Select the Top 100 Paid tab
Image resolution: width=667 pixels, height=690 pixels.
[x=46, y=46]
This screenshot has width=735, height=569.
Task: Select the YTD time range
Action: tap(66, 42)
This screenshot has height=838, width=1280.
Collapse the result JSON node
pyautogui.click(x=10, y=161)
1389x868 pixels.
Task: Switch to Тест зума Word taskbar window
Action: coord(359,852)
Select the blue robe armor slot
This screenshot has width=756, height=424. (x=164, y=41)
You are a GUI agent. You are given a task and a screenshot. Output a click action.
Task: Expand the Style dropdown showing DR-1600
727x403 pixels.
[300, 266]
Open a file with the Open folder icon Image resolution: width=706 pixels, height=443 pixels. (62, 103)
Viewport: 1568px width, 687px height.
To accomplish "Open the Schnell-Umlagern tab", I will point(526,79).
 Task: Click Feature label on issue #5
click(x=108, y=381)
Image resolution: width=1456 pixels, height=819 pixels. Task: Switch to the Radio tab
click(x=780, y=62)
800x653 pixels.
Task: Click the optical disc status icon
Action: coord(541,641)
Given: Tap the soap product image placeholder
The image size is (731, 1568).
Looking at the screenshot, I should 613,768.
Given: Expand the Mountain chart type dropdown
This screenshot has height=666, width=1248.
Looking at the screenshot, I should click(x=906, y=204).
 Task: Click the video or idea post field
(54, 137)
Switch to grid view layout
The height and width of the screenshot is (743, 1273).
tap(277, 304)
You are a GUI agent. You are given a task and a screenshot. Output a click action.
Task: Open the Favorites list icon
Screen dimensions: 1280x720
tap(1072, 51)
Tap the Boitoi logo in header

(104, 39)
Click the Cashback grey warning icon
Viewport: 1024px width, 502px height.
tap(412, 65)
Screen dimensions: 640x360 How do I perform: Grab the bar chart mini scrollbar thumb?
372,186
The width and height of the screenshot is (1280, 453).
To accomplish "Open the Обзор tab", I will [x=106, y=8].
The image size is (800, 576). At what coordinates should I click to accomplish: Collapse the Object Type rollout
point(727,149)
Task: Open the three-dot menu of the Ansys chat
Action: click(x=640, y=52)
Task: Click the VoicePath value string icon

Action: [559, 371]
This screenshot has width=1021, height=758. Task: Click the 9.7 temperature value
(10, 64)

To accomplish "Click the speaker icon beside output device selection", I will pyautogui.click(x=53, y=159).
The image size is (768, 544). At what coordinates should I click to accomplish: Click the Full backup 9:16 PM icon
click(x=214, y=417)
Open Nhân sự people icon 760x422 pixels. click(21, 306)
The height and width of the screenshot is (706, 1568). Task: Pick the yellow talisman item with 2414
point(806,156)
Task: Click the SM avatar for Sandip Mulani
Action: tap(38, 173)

OBJECTIVE: Convert the lines of the material above into a Markdown table with two columns, Row and Line, numbering each row and leaving out blank lines.

COMPLETED EXERCISE:
| Row | Line |
|---|---|
| 1 | Select the Top 100 Paid tab |
| 2 | Image resolution: width=667 pixels, height=690 pixels. |
| 3 | [x=46, y=46] |
| 4 | This screenshot has width=735, height=569. |
| 5 | Task: Select the YTD time range |
| 6 | Action: tap(66, 42) |
| 7 | This screenshot has height=838, width=1280. |
| 8 | Collapse the result JSON node |
| 9 | pyautogui.click(x=10, y=161) |
| 10 | 1389x868 pixels. |
| 11 | Task: Switch to Тест зума Word taskbar window |
| 12 | Action: coord(359,852) |
| 13 | Select the blue robe armor slot |
| 14 | This screenshot has width=756, height=424. (x=164, y=41) |
| 15 | You are a GUI agent. You are given a task and a screenshot. Output a click action. |
| 16 | Task: Expand the Style dropdown showing DR-1600 |
| 17 | 727x403 pixels. |
| 18 | [300, 266] |
| 19 | Open a file with the Open folder icon Image resolution: width=706 pixels, height=443 pixels. (62, 103) |
| 20 | Viewport: 1568px width, 687px height. |
| 21 | To accomplish "Open the Schnell-Umlagern tab", I will point(526,79). |
| 22 |  Task: Click Feature label on issue #5 |
| 23 | click(x=108, y=381) |
| 24 | Image resolution: width=1456 pixels, height=819 pixels. Task: Switch to the Radio tab |
| 25 | click(x=780, y=62) |
| 26 | 800x653 pixels. |
| 27 | Task: Click the optical disc status icon |
| 28 | Action: coord(541,641) |
| 29 | Given: Tap the soap product image placeholder |
| 30 | The image size is (731, 1568). |
| 31 | Looking at the screenshot, I should 613,768. |
| 32 | Given: Expand the Mountain chart type dropdown |
| 33 | This screenshot has height=666, width=1248. |
| 34 | Looking at the screenshot, I should click(x=906, y=204). |
| 35 |  Task: Click the video or idea post field |
| 36 | (54, 137) |
| 37 | Switch to grid view layout |
| 38 | The height and width of the screenshot is (743, 1273). |
| 39 | tap(277, 304) |
| 40 | You are a GUI agent. You are given a task and a screenshot. Output a click action. |
| 41 | Task: Open the Favorites list icon |
| 42 | Screen dimensions: 1280x720 |
| 43 | tap(1072, 51) |
| 44 | Tap the Boitoi logo in header |
| 45 | (104, 39) |
| 46 | Click the Cashback grey warning icon |
| 47 | Viewport: 1024px width, 502px height. |
| 48 | tap(412, 65) |
| 49 | Screen dimensions: 640x360 How do I perform: Grab the bar chart mini scrollbar thumb? |
| 50 | 372,186 |
| 51 | The width and height of the screenshot is (1280, 453). |
| 52 | To accomplish "Open the Обзор tab", I will [x=106, y=8]. |
| 53 | The image size is (800, 576). At what coordinates should I click to accomplish: Collapse the Object Type rollout |
| 54 | point(727,149) |
| 55 | Task: Open the three-dot menu of the Ansys chat |
| 56 | Action: click(x=640, y=52) |
| 57 | Task: Click the VoicePath value string icon |
| 58 | Action: [559, 371] |
| 59 | This screenshot has width=1021, height=758. Task: Click the 9.7 temperature value |
| 60 | (10, 64) |
| 61 | To accomplish "Click the speaker icon beside output device selection", I will pyautogui.click(x=53, y=159). |
| 62 | The image size is (768, 544). At what coordinates should I click to accomplish: Click the Full backup 9:16 PM icon |
| 63 | click(x=214, y=417) |
| 64 | Open Nhân sự people icon 760x422 pixels. click(21, 306) |
| 65 | The height and width of the screenshot is (706, 1568). Task: Pick the yellow talisman item with 2414 |
| 66 | point(806,156) |
| 67 | Task: Click the SM avatar for Sandip Mulani |
| 68 | Action: tap(38, 173) |